EXERCISE: The records that follow are to be given again exactly.

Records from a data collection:
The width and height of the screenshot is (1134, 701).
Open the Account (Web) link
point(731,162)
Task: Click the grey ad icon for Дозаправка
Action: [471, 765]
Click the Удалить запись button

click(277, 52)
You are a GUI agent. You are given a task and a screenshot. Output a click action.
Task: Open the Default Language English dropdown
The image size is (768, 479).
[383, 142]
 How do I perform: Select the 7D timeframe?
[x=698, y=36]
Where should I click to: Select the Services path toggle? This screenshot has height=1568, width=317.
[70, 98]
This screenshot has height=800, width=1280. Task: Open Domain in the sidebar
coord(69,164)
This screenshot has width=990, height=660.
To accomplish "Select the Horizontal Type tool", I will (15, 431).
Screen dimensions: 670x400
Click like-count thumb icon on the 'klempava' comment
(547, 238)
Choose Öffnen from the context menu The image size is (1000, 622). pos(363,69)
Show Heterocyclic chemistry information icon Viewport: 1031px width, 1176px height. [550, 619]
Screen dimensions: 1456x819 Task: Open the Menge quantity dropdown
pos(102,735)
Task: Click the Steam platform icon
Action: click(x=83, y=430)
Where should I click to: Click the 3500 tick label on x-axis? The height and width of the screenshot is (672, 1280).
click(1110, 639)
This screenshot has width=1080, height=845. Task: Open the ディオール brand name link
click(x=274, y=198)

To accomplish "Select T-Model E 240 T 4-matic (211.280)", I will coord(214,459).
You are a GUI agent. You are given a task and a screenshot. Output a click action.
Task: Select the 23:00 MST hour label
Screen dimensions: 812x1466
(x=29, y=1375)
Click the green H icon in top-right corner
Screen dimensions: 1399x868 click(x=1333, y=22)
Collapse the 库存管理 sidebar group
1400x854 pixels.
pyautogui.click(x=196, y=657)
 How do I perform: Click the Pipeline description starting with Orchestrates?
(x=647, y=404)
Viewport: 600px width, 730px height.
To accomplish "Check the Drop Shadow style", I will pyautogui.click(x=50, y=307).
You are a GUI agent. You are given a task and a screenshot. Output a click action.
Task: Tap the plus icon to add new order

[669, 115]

SOLUTION TO THE PROBLEM:
The width and height of the screenshot is (1134, 701).
Open the Account (Web) link
point(731,162)
Task: Click the grey ad icon for Дозаправка
Action: [471, 765]
Click the Удалить запись button

click(277, 52)
You are a GUI agent. You are given a task and a screenshot. Output a click action.
Task: Open the Default Language English dropdown
The image size is (768, 479).
[383, 142]
 How do I perform: Select the 7D timeframe?
[x=698, y=36]
Where should I click to: Select the Services path toggle? This screenshot has height=1568, width=317.
[70, 98]
This screenshot has height=800, width=1280. Task: Open Domain in the sidebar
coord(69,164)
This screenshot has width=990, height=660.
To accomplish "Select the Horizontal Type tool", I will (15, 431).
Screen dimensions: 670x400
Click like-count thumb icon on the 'klempava' comment
(547, 238)
Choose Öffnen from the context menu The image size is (1000, 622). pos(363,69)
Show Heterocyclic chemistry information icon Viewport: 1031px width, 1176px height. [550, 619]
Screen dimensions: 1456x819 Task: Open the Menge quantity dropdown
pos(102,735)
Task: Click the Steam platform icon
Action: click(x=83, y=430)
Where should I click to: Click the 3500 tick label on x-axis? The height and width of the screenshot is (672, 1280).
click(1110, 639)
This screenshot has width=1080, height=845. Task: Open the ディオール brand name link
click(x=274, y=198)

To accomplish "Select T-Model E 240 T 4-matic (211.280)", I will coord(214,459).
You are a GUI agent. You are given a task and a screenshot. Output a click action.
Task: Select the 23:00 MST hour label
Screen dimensions: 812x1466
(x=29, y=1375)
Click the green H icon in top-right corner
Screen dimensions: 1399x868 click(x=1333, y=22)
Collapse the 库存管理 sidebar group
1400x854 pixels.
pyautogui.click(x=196, y=657)
 How do I perform: Click the Pipeline description starting with Orchestrates?
(x=647, y=404)
Viewport: 600px width, 730px height.
To accomplish "Check the Drop Shadow style", I will pyautogui.click(x=50, y=307).
You are a GUI agent. You are given a task and a screenshot. Output a click action.
Task: Tap the plus icon to add new order

[669, 115]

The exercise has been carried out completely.